**Short task**
Pull out each line of the material below that contains the word "width", copying those lines in full.

[Source records]
+-------+

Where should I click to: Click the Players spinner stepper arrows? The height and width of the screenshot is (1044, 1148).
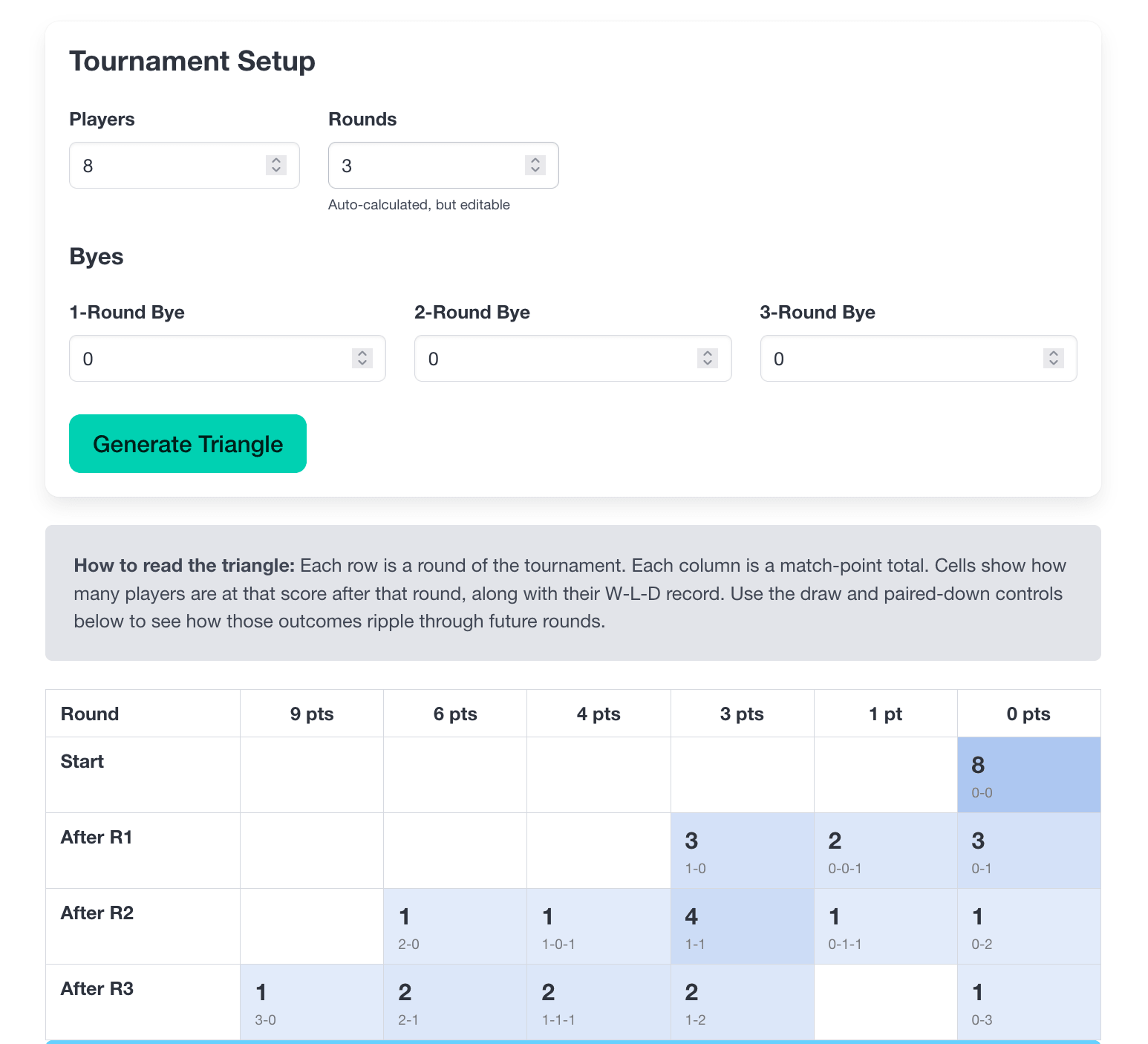pyautogui.click(x=275, y=165)
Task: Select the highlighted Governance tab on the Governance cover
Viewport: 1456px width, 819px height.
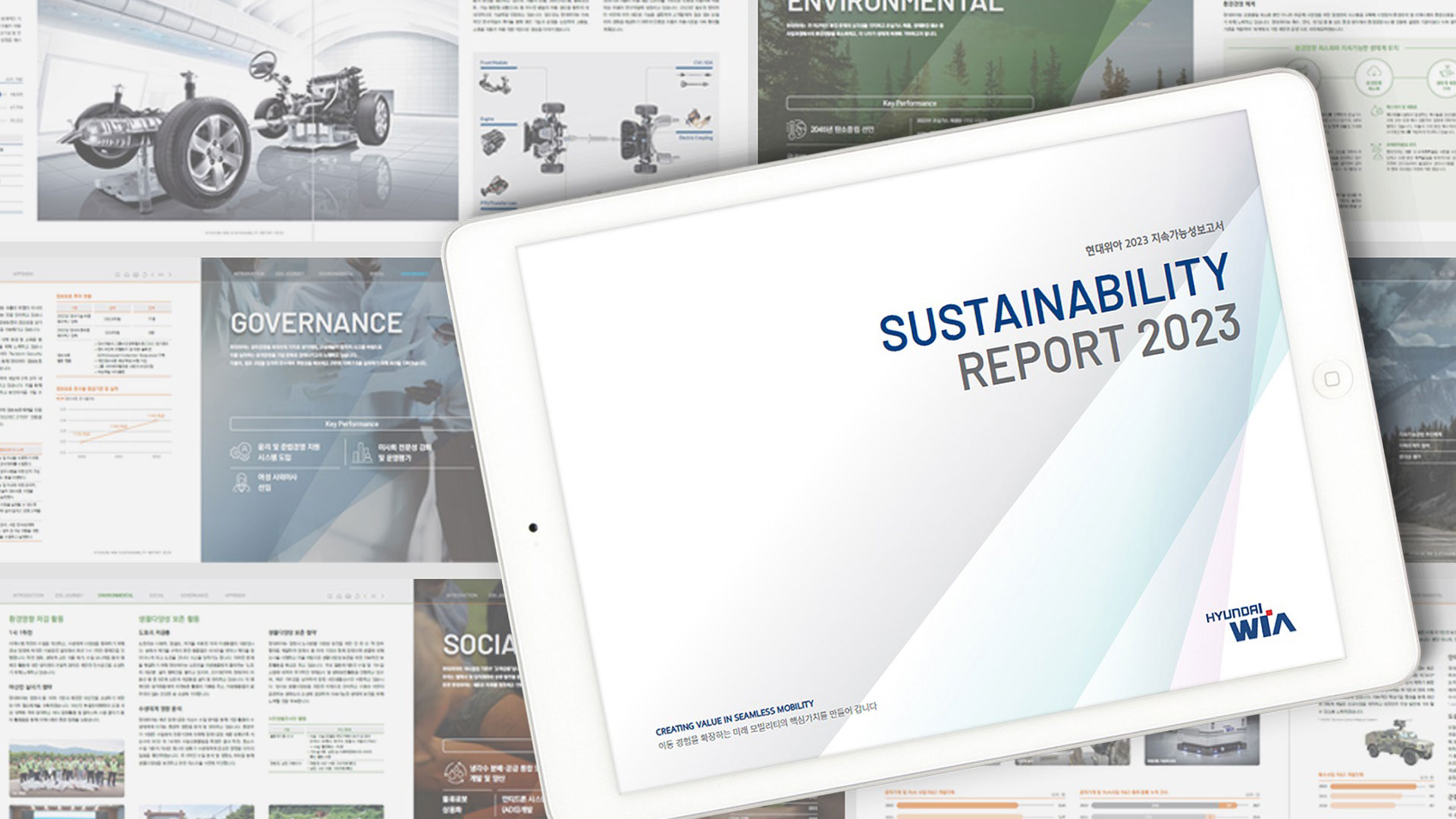Action: [x=414, y=274]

+-------+

**Solution to this task**
Where should I click to: Click the Players spinner stepper arrows? The height and width of the screenshot is (1044, 1148).
Viewport: 1456px width, 819px height.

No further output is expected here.